There were invitations to friendly card games…for money. This had “terrible idea” plastered in neon all over it, so I politely declined this offer as well. Imagine flaunting tourist dough in the face of struggling, long-haul truck drivers. If I lost, I’d be their best friends…and then probably get mugged in my sleep. If I won, I’d provoke resentment and bitterness throughout…and then get mugged in my sleep right before my murder. Win, win. Still, it was tempting to press my tactical advantage. Raise until they run out of money. Buy my way out of a jam. For effect, I could’ve thrown cash wads on the pot and screamed, “Anyone here got the balls to play with the big boys? Huh? You? How about you, Bubba? Pussies! U-S-A! U-S-A! U-S-A!” Mmmm…maybe not.

The Muslim call to prayer blasted over the loudspeaker every morning at five o’clock. Forgive my religious insensitivity, but I could’ve lived without it. Also, the TV in the sleeping area was set to five million decibels. Headphones and a constant rainfall track on my iPod shuffle preserved a modicum of restfulness. Can’t all be peaches and ice-cream. 

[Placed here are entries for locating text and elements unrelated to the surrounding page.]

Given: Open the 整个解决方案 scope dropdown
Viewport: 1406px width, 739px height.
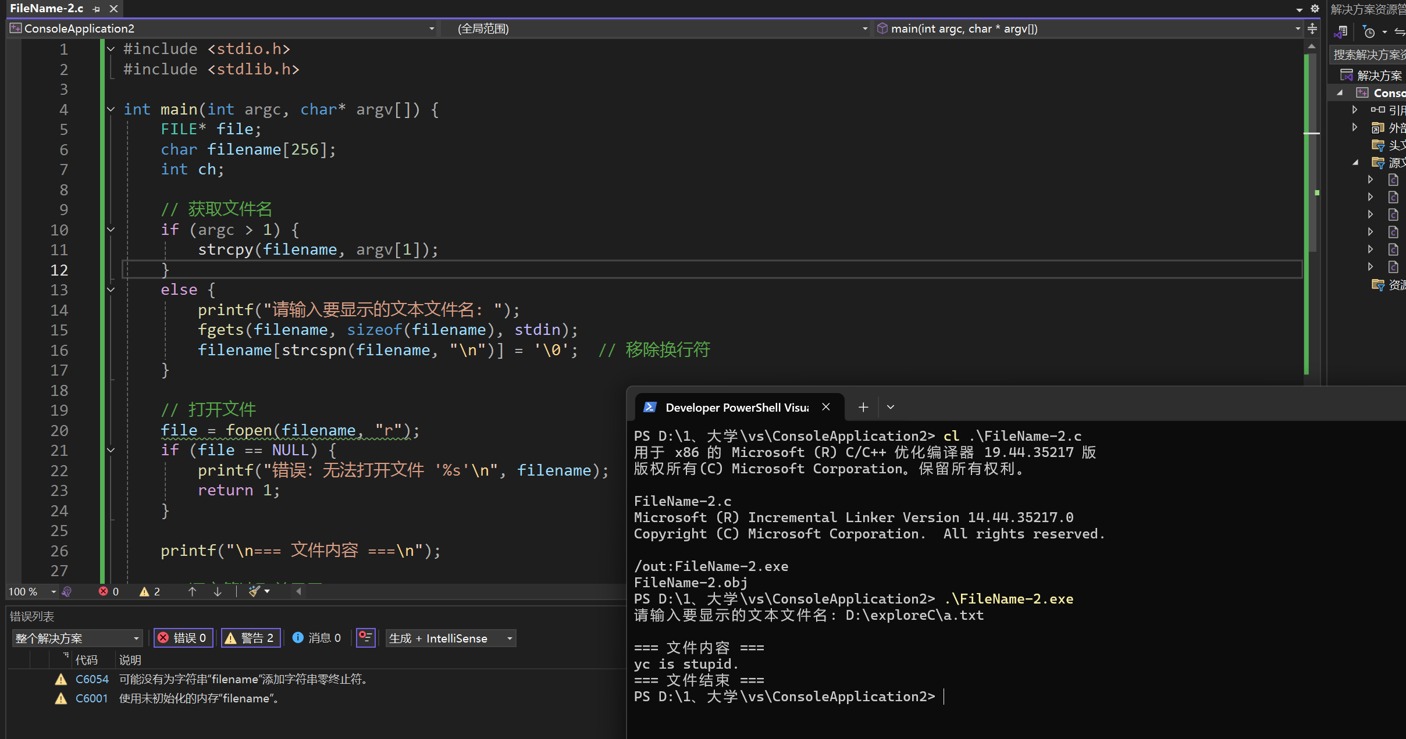Looking at the screenshot, I should [77, 638].
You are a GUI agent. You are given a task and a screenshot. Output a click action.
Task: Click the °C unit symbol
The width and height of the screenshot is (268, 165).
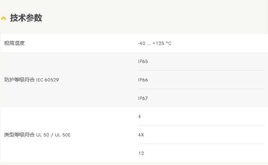pyautogui.click(x=169, y=43)
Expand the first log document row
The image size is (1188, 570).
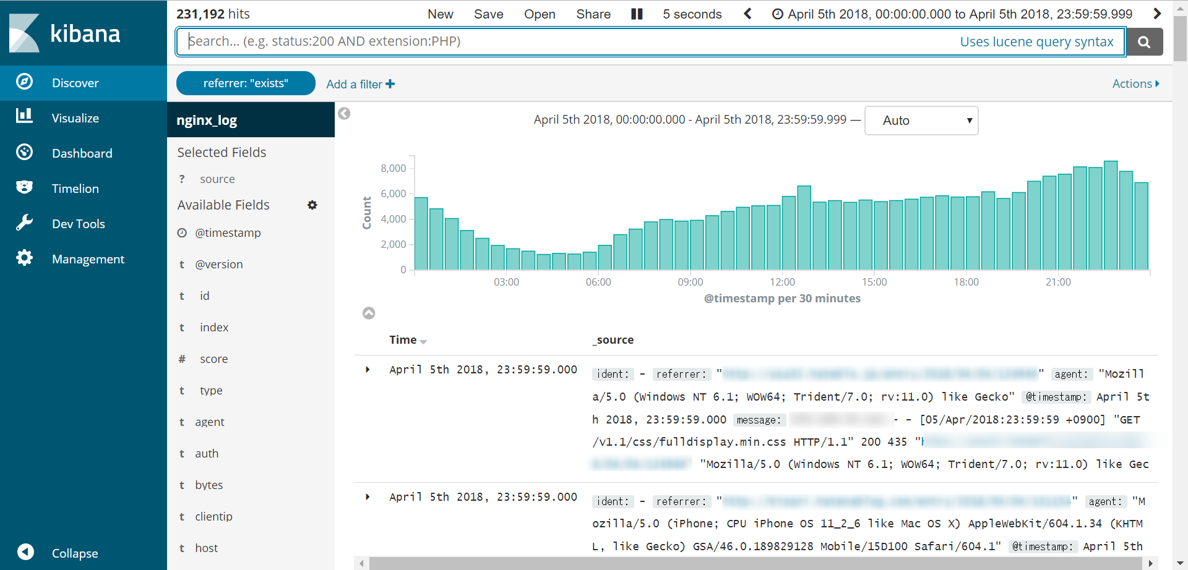click(368, 369)
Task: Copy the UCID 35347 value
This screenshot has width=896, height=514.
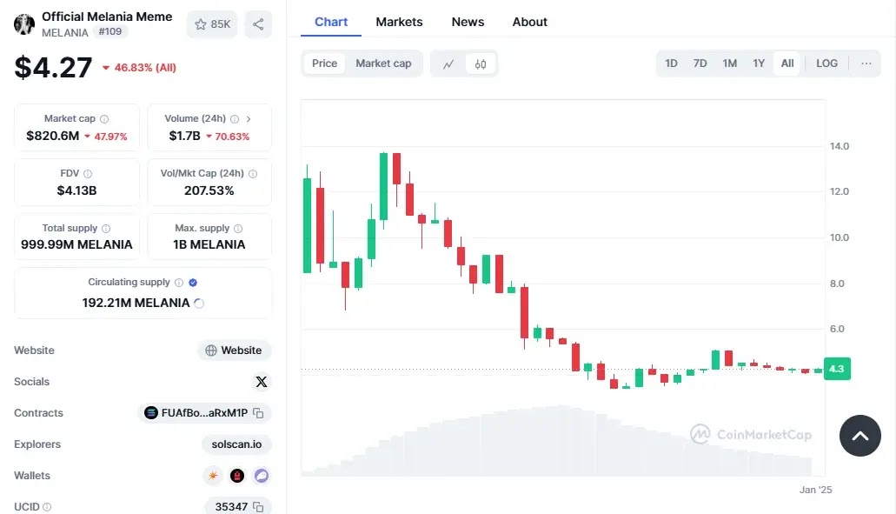Action: coord(258,507)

My small laptop did nothing to aid anonymity. I was hesitant to produce it at first, but killing time with Lost episodes tempted me otherwise. Besides, I reasoned, between the motorcycle and my winning orthodontic smile I’m sure they’d already assumed obnoxious wealth. What’s a netbook between strangers? Folks passing my cafeteria table would often pause for a gander, some for over ten to fifteen minutes. I resurrected my journalist fantasy and manufactured some half-ass tale about it being part of my job. “The gear’s not mine, it’s on loan” and all that jazz. I think it was more about filling awkward silences and practicing Bahasa Indonesia than trying to convince anyone I wasn’t a crazy-rich asshole. Either way, a fool’s errand.